-------- Text section --------

Thread: GROUP BY and inheritance issue

GROUP BY and inheritance issue

From
Manuel Rigger
Date:
Hi everyone,

Consider the example below:

CREATE TABLE t0(c0 INT PRIMARY KEY, c1 INT);
CREATE TABLE t1(c0 INT) INHERITS (t0);
INSERT INTO t0(c0, c1) VALUES(0, 0);
INSERT INTO t1(c0, c1) VALUES(0, 1);
SELECT c0, c1 FROM t0 GROUP BY c0, c1; -- expected: 0|0 and 0|1, actual: 0|0

Note that column c0 in t0 and t1 are merged. The GROUP BY clause above
causes only one row to be fetched, while I'd expect that both are
fetched (which is the behavior when no GROUP BY is used). Section
5.9.1 [1] in the documentation mentions some caveats of using
inheritance, also stating that the PRIMARY KEY is not inherited. Is
this some implication of this or a bug?

Best,
Manuel

[1] https://www.postgresql.org/docs/11/ddl-inherit.html



Re: GROUP BY and inheritance issue

From
David Rowley
Date:
On Wed, 3 Jul 2019 at 00:47, Manuel Rigger <rigger.manuel@gmail.com> wrote:
> Consider the example below:
>
> CREATE TABLE t0(c0 INT PRIMARY KEY, c1 INT);
> CREATE TABLE t1(c0 INT) INHERITS (t0);
> INSERT INTO t0(c0, c1) VALUES(0, 0);
> INSERT INTO t1(c0, c1) VALUES(0, 1);
> SELECT c0, c1 FROM t0 GROUP BY c0, c1; -- expected: 0|0 and 0|1, actual: 0|0
>
> Note that column c0 in t0 and t1 are merged. The GROUP BY clause above
> causes only one row to be fetched, while I'd expect that both are
> fetched (which is the behavior when no GROUP BY is used). Section
> 5.9.1 [1] in the documentation mentions some caveats of using
> inheritance, also stating that the PRIMARY KEY is not inherited. Is
> this some implication of this or a bug?

--------

» **What you will do**
In the thread on GROUP BY and inheritance, why does Manuel expect his query to return both rows? Answer in one to three sentences. The lines after this point come from a different source than the thread.

-------- Information supplied --------

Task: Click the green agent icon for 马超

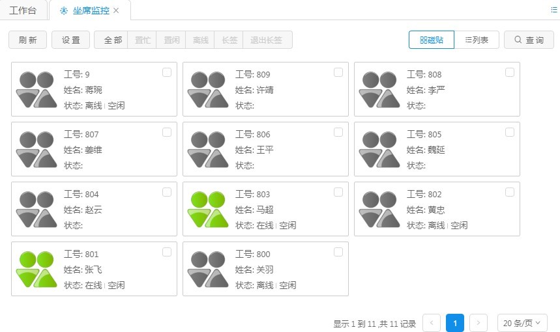Action: (207, 209)
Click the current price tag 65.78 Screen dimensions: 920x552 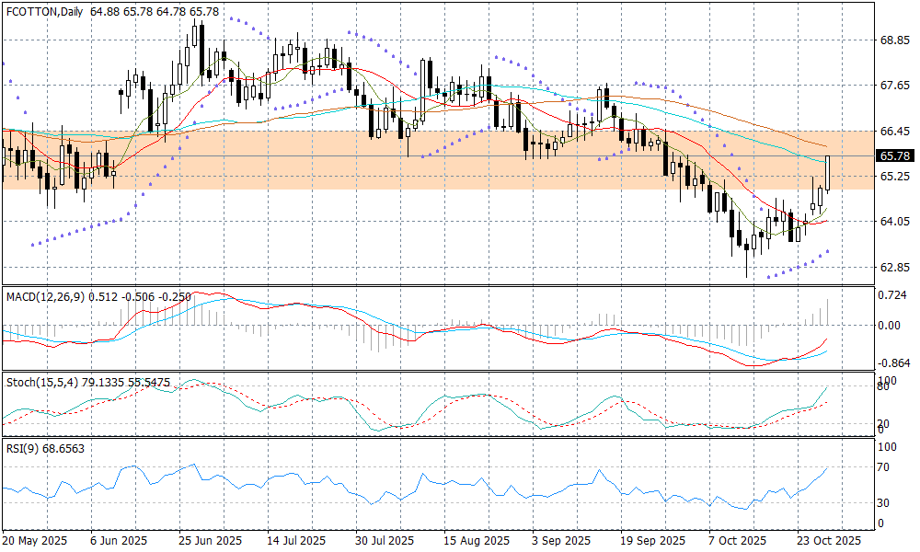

--------

» **Answer to this task**
He expects both rows because both are fetched when the query runs without the GROUP BY clause. With GROUP BY c0, c1, he expected 0|0 and 0|1 but got only 0|0.